衛生推進者との違いは、衛生推進者が基本的に労働者の健康確保のための業務を行うのに対し、安全衛生推進者はそれに加え、労働災害の防止など労働者の安全にかかる業務も行うことです。
この安全衛生推進者は、衛生推進者の役割も兼ねるため、このような名称となっています。
1.2. 安全衛生推進者を選任する必要のある業種
安全衛生推進者は、事業場の規模が10人以上50人未満の場合で、以下の屋外・工業的業種に限り選任する必要があります。
安全衛生推進者の選任が必要な業種
屋外的業種:林業、鉱業、建設業、運送業、清掃業 工業的業種:製造業(物の加工業を含む。)、電気業、ガス業、熱供給業、水道業、通信業、各種商品卸売業、家具・建具・じゅう器等卸売業、各種商品小売業、家具・建具・じゅう器等小売業、燃料小売業、旅館業、ゴルフ場業、自動車整備業及び機械修理業 |
1.3. 安全衛生推進者の資格
安全衛生推進者として選任できる人の条件は以下の通りです。
- 労働局に登録している機関や団体が行う講習を修了したもの
- 大学または専門学校卒で、1年以上安全衛生の実務経験があるもの
- 高卒または中卒で、3年以上安全衛生の実務経験があるもの
- 5年以上安全衛生の実務経験があるもの
- 労働安全コンサルタント、労働衛生コンサルタント等の資格を有する者
安全衛生推進者は原則、専属(その会社のみに所属しているもの)のものを選任する必要があります
ただし、労働安全コンサルタント、労働衛生コンサルタント等の資格を持つ者が安全衛生推進者となる場合は、専属でなくても構いません。
1.4. 安全衛生推進者の職務
安全衛生推進者は、衛生管理者や安全管理者のように作業場等の定期巡視の義務など、これをしないといけない、といった義務は特に規定はされていません。
1.5. 講習は混んでることが多いので余裕を見て
中小企業の場合、「安全衛生の実務経験がある」という人が社内にいることの方が少数かと思われるので、現実的には1の労働局お抱えの機関で安全衛生推進者となるための講習を受ける必要があるでしょう。

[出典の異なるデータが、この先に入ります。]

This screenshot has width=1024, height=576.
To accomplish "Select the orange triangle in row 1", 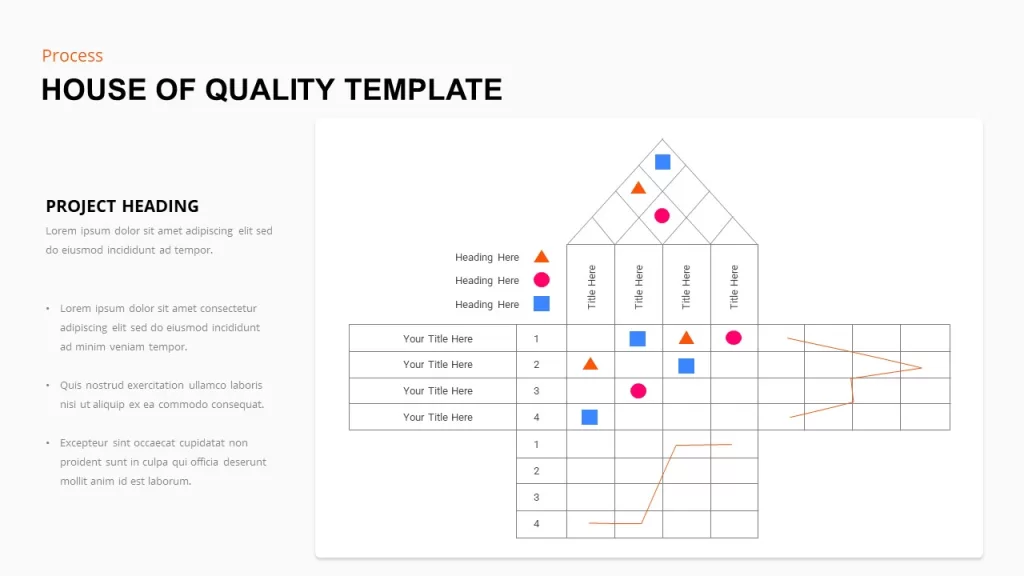I will (x=686, y=338).
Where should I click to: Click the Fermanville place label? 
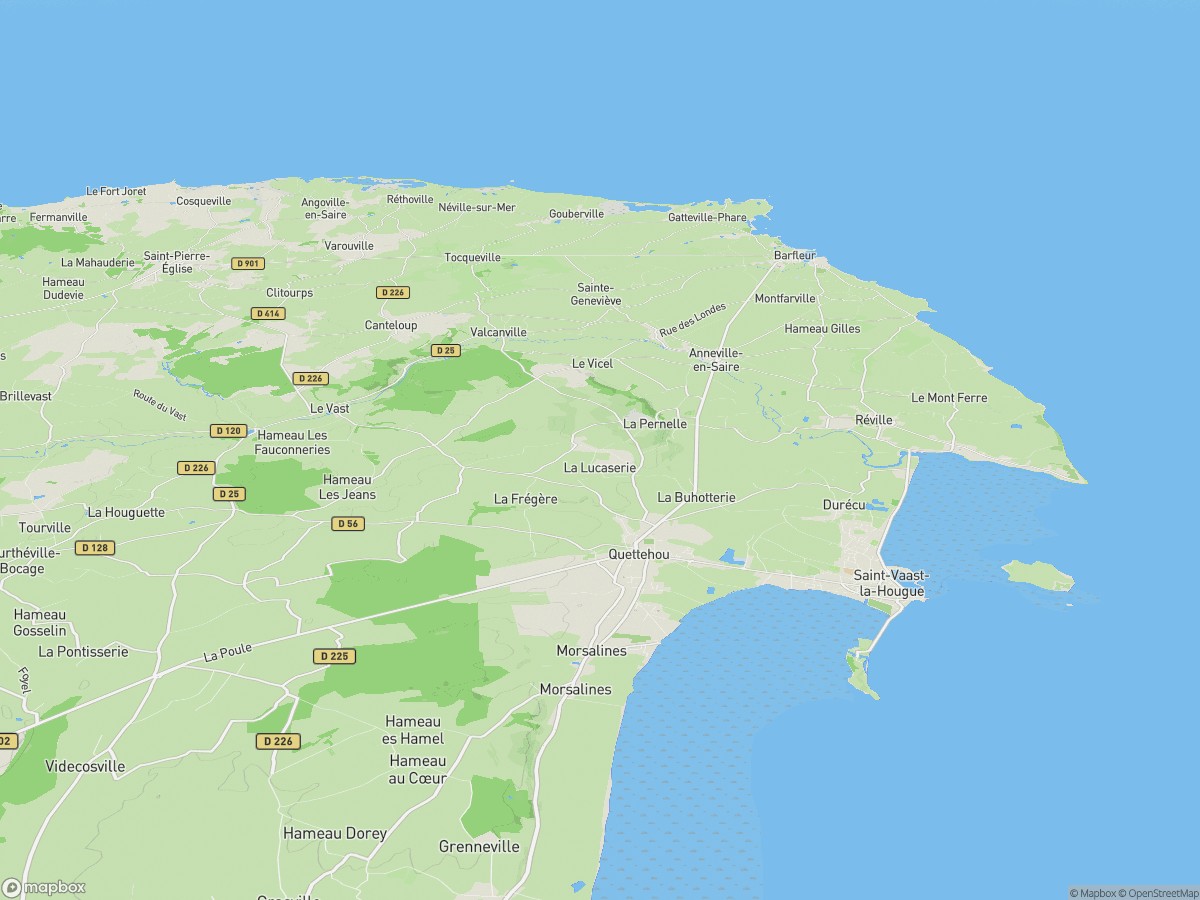click(59, 217)
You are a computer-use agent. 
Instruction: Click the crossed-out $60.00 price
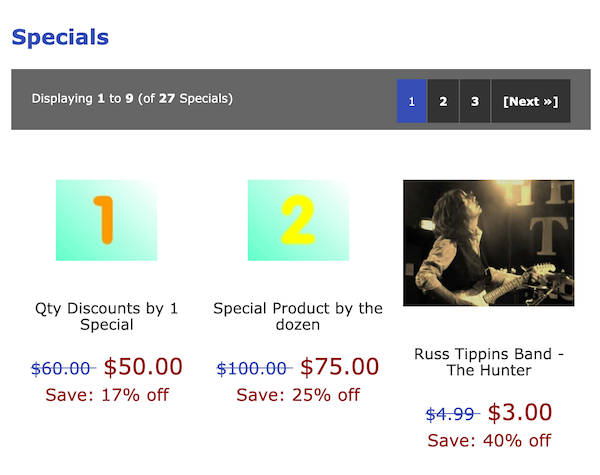pyautogui.click(x=61, y=369)
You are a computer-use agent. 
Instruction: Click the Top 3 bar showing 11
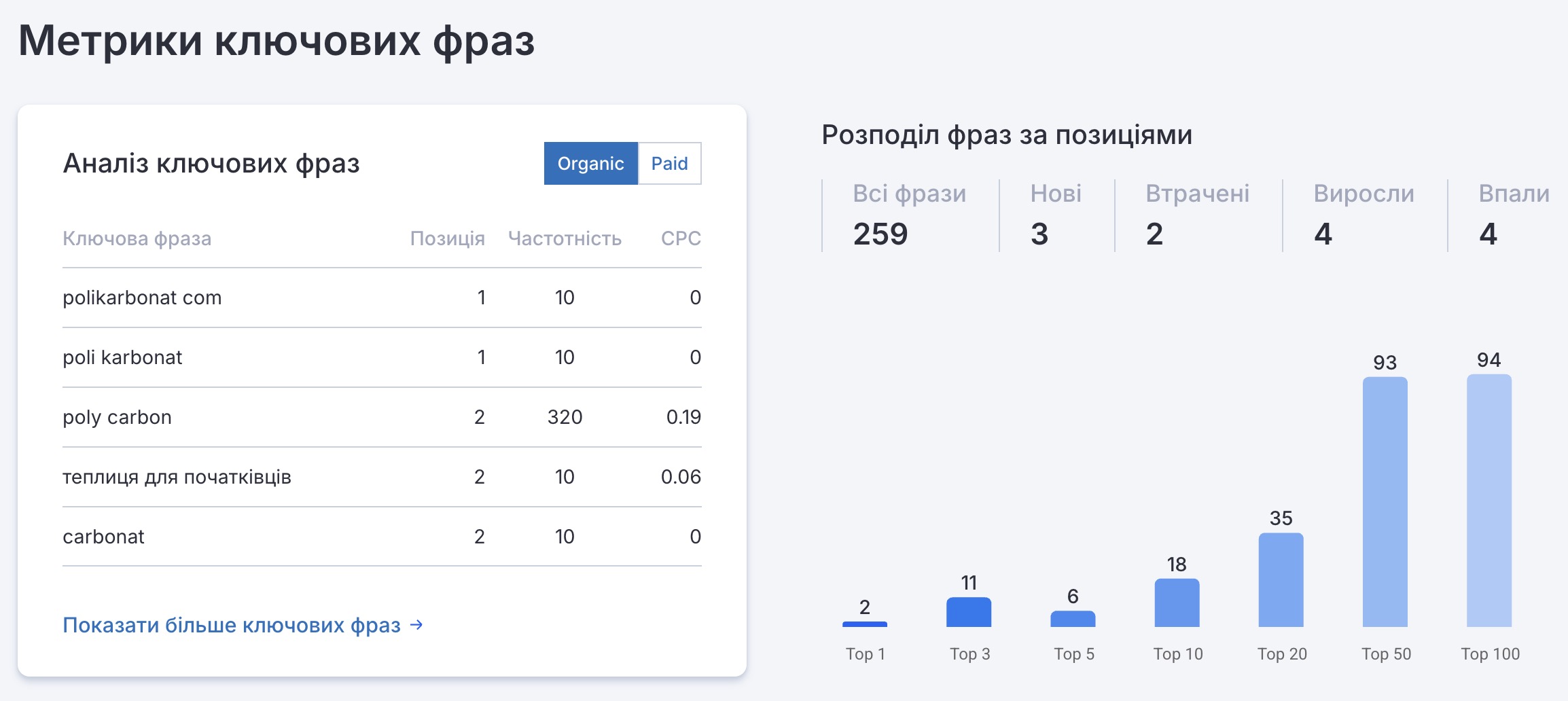point(969,612)
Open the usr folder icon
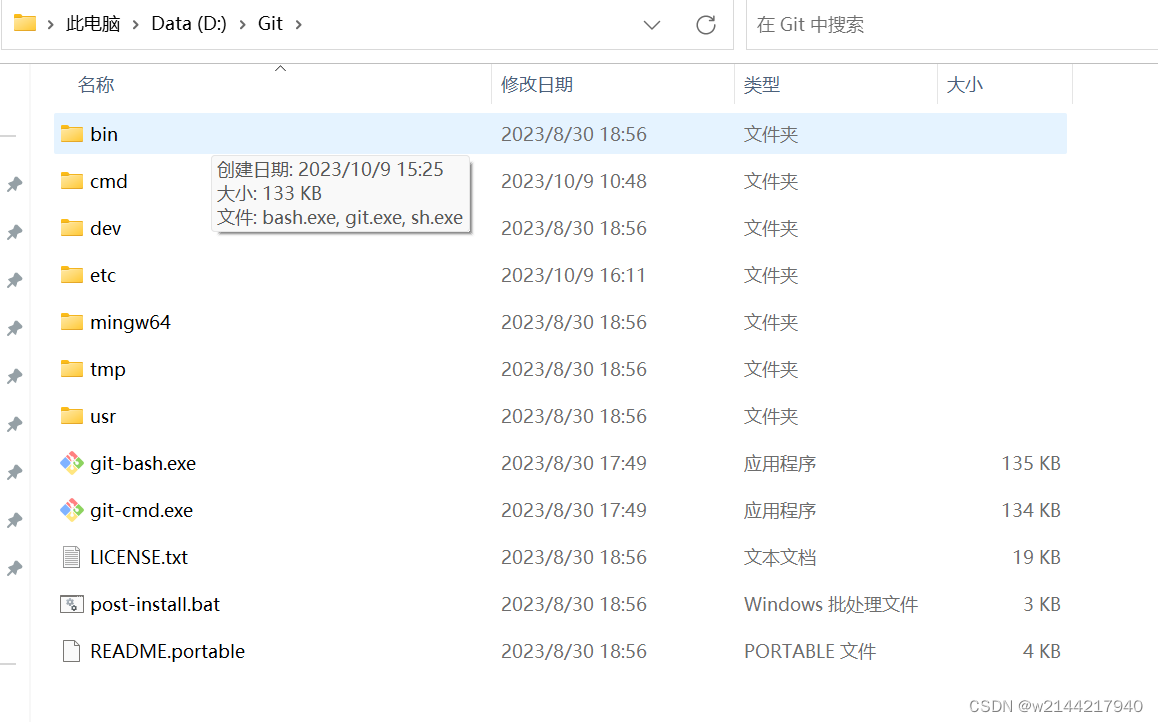The image size is (1158, 722). pyautogui.click(x=72, y=416)
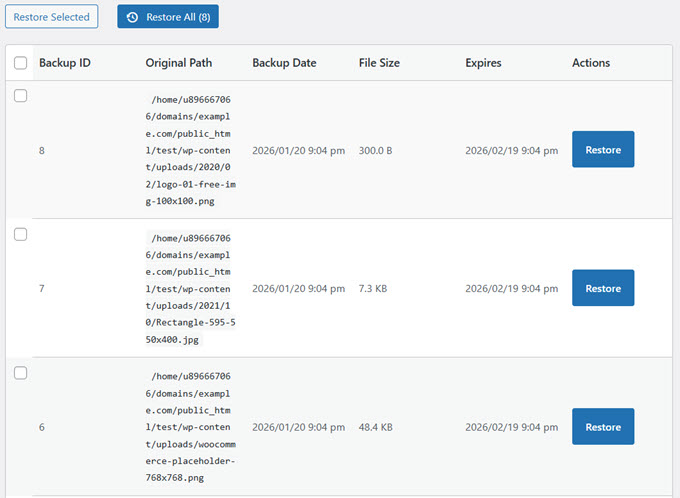This screenshot has height=498, width=680.
Task: Tick the checkbox for backup ID 6
Action: click(x=21, y=373)
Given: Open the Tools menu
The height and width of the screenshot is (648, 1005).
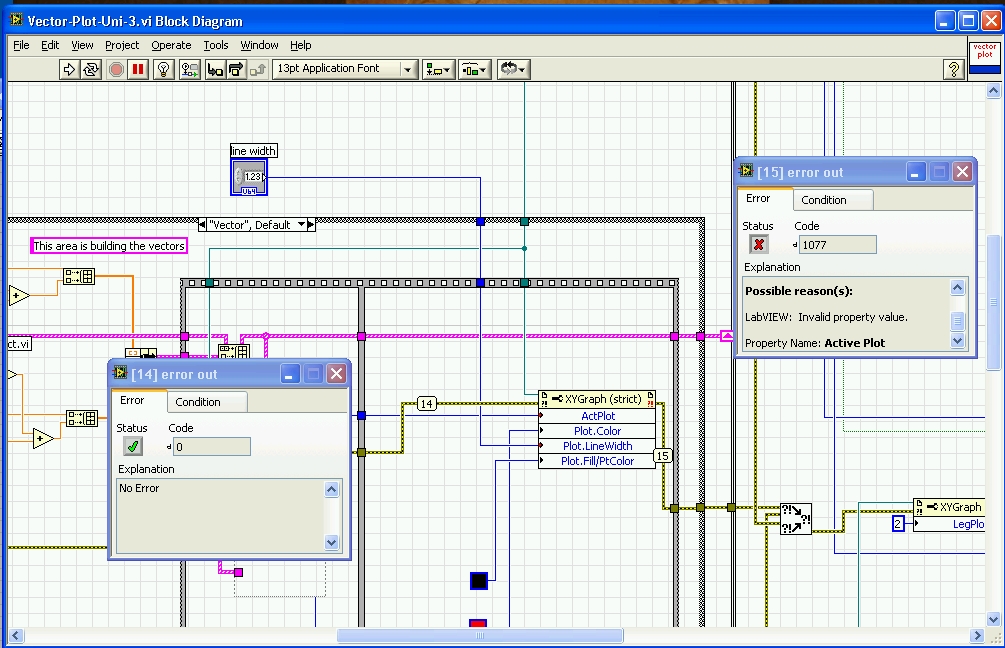Looking at the screenshot, I should (216, 45).
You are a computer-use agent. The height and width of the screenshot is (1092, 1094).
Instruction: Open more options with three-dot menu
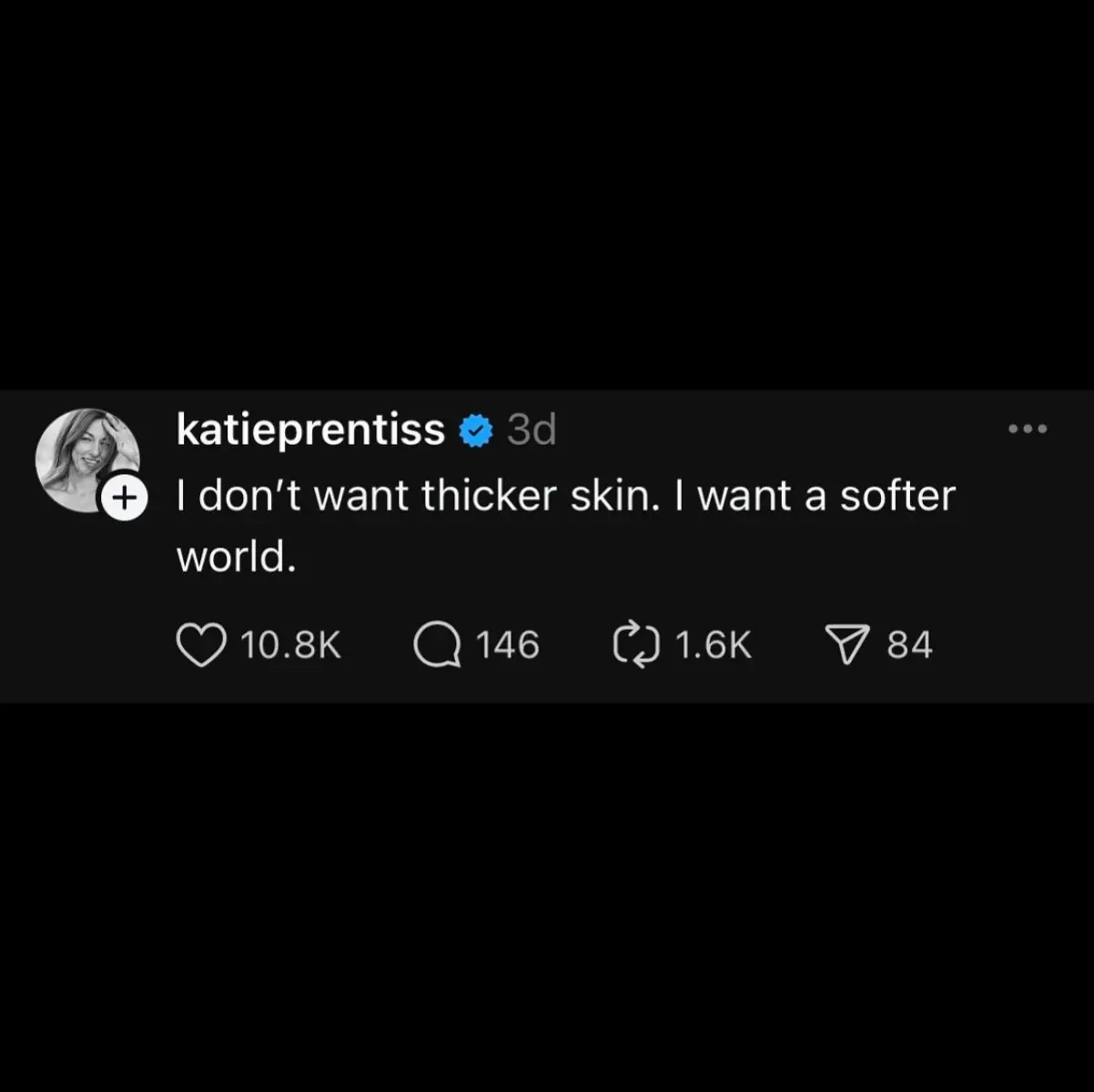point(1028,429)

安全衛生推進者となるための講習が受けられる機関や団体については、インターネット等で確認できます。
ただし、時期によっては講習を行っていない場合があるので、あらかじめ計画を立てておく必要があります。
法律上は、安全衛生推進者を選任する理由が発生した日から14日以内に選任しなければならないとされているため、従業員の人数が10人を超えそうになった段階で選任の予定を立てておく必要があるでしょう。
また、安全衛生推進者を選任した場合、労働基準監督署などへの報告は不要ですが、きちんとほかの社員にそのことを周知する必要があります。